[EXERCISE MATERIALS Boundary: Start]

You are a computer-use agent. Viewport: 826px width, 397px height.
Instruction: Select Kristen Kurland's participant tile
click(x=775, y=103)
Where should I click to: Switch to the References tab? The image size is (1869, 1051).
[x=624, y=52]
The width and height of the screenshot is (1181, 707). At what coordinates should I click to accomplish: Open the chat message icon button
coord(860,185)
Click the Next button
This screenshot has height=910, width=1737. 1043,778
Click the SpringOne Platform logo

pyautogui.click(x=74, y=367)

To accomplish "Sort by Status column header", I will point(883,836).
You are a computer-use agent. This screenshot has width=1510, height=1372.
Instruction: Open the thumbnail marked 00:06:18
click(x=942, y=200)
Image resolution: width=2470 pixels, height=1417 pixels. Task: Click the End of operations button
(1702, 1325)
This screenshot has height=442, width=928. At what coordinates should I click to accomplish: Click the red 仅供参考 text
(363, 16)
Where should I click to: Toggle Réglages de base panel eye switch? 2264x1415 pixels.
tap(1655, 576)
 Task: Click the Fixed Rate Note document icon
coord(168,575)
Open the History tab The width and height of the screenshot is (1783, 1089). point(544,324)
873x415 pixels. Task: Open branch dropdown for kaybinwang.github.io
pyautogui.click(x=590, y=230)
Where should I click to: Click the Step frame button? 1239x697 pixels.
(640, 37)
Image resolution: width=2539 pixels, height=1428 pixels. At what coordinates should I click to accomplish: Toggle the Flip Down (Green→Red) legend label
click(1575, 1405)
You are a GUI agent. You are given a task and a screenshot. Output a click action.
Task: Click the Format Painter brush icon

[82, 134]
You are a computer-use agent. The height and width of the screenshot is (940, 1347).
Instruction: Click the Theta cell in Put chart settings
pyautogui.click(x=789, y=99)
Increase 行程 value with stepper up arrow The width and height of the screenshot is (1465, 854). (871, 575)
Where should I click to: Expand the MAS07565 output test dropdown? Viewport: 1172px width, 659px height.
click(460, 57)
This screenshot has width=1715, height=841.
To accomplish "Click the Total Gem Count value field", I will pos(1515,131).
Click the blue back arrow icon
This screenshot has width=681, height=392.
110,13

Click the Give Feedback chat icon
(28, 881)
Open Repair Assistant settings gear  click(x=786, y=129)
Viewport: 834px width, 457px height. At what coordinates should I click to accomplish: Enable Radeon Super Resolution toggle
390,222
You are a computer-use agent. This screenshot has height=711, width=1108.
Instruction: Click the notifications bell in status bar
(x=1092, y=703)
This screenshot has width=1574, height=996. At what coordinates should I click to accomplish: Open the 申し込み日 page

[EXERCISE MATERIALS Boundary: End]

▶ WHAT TO DO
Your reply must consist solely of the number of lines in the listing above that include the word "agent".

▶ THE COMPLETED TASK
5